その反対に間違って右折レーンや左折レーンに流れてしまい、途中で気づいてオレンジ線を越えて直進方向の車線へと戻るケースもあります。
いずれにせよ、車線変更禁止のオレンジ線が引かれている区間というのは事故が発生しやすい道路なので、ルールは必ず守るようにしましょう。
複数の線が二重でひかれた車線境界線
高速道路などで同方向のレーンのあいだに2本の線がひかれている場合があります。
このときには複数のセンターラインについて解説したのと同様、自分の側にあるラインのルールで走行します。手前側に白い線があれば車線変更は可能ですし、オレンジ線ならこちら側から車線変更はできません。
こういう場合は「車線変更禁止」「車線変更OK」
ここまで道路にひかれたラインの意味を説明してきましたが、具体的な状況によっては車線変更できるのか?できないのか?と不明なケースもあるかもしれません。
そこで悩みやすいケースをとりあげて紹介したいと思います。
センターラインのオレンジ線で右折するのは違反になるの?
道路を走っているとき、反対車線側にある店に入りたいときがあります。
しかし、センターラインを見ればオレンジ線。
まずこの走行は「横断」という行為にあたります。そしてセンターラインのオレンジ線は「はみ出し禁止」を意味し、走行中、反対車線側へはみ出して追い越すことを禁止しているものです。
なので、「横断」についてはこのルールが適用されません。
ただし、店が便宜的に右折進入禁止の標示を設置している場合もありますので、そのときにはそのルールを守りましょう。
高速道路での車線変更禁止は?高速道路の車線のルール
センターラインと車線境界線の白線やオレンジ線について説明してきましたが、これは高速道路でも同じです。高速道路の場合、センターラインを意識することはあまりないですし、車線境界線よりも車線そのもののルールの方が気になるはずです。
高速道路の車線には走行車線と追い越し車線があります。
片側2車線道路の場合、左側の車線を走行車線と呼びます。
片側3車線の場合では左側と真ん中の車線が走行車線となり、左側を第1走行車線、真ん中を第2走行車線と言います。追い越し車線は一番右側の車線のことをさします。

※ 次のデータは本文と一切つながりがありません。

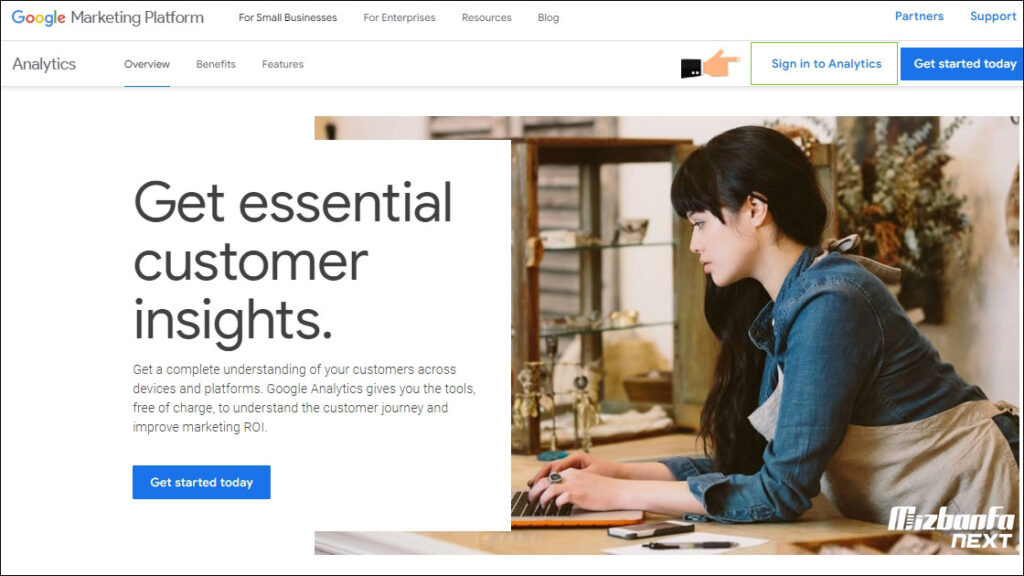Open the Resources menu
Image resolution: width=1024 pixels, height=576 pixels.
[x=487, y=18]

実際に走っていると案外、一番右側の車線をずっと走り続けている車をちらほら見かけますが、これは「通行帯違反」という違反にあたります。
トンネルは車線変更禁止?
トンネル内でも一般道などのように車両通行帯(白線、オレンジ線)が設けられる場合、その標示に従います。

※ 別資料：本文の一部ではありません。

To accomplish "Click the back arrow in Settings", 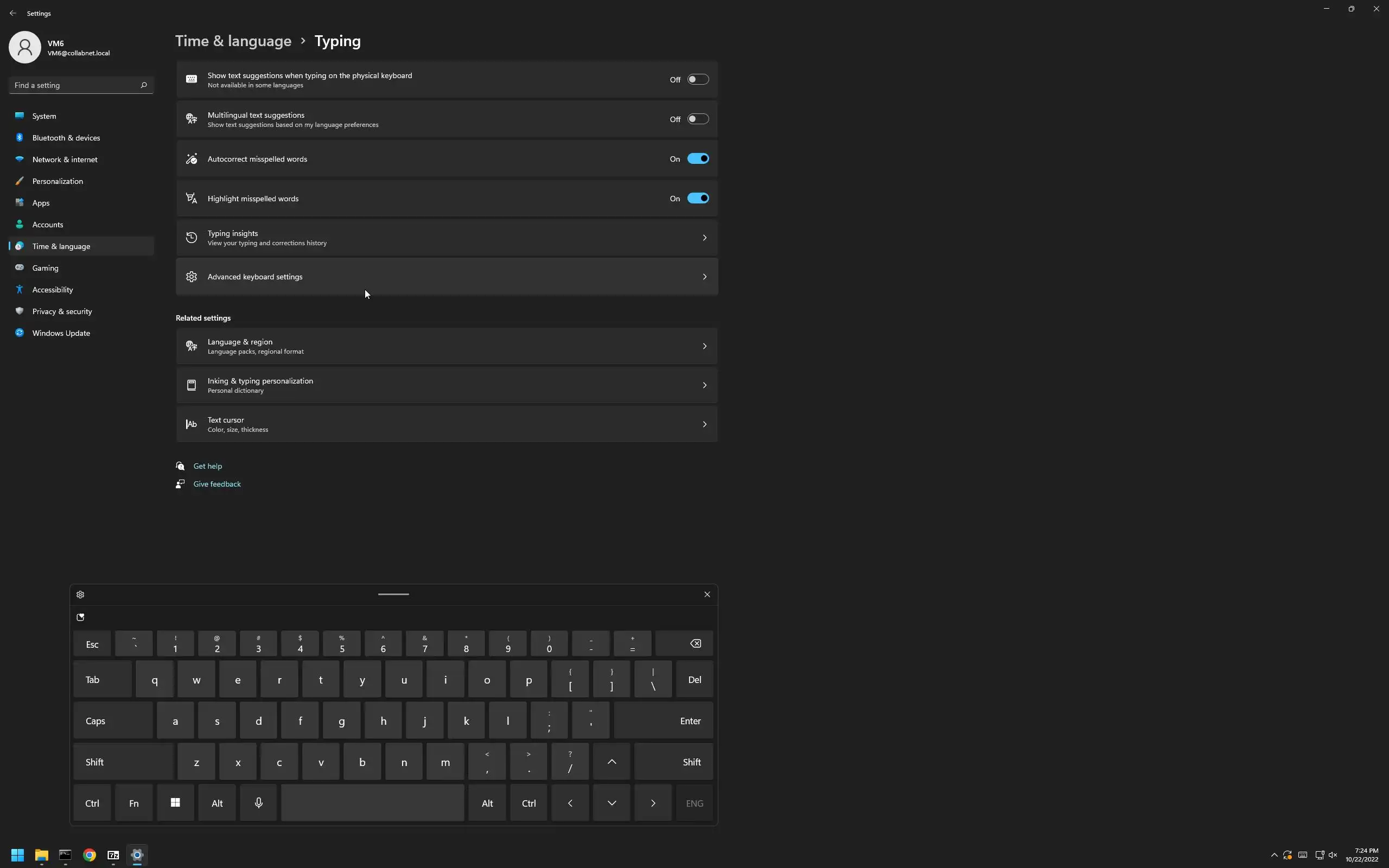I will pos(12,13).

例えば白の破線(点線)があれば、追い越し、車線変更は可能です。オレンジの実線なら車線変更禁止になります。
片側一車線の道路では追い越しは禁止になります。
追い越し禁止の車線でバスが前方にいる場合
片側一車線の道路にバスの路線がある場合、前方のバスが停留所で停まると道がふさがれ、後方の車両はバスが発車しだすまで待たないといけない状況になります。
このときにもセンターラインの標示通りに走行しましょう。
つまり、オレンジ線の場合、原則的にはラインよりも右側へとはみ出すことは禁止されていますが、前方に停車する車両、障害物などがある場合にはオレンジ線を超えて走行することは可能です。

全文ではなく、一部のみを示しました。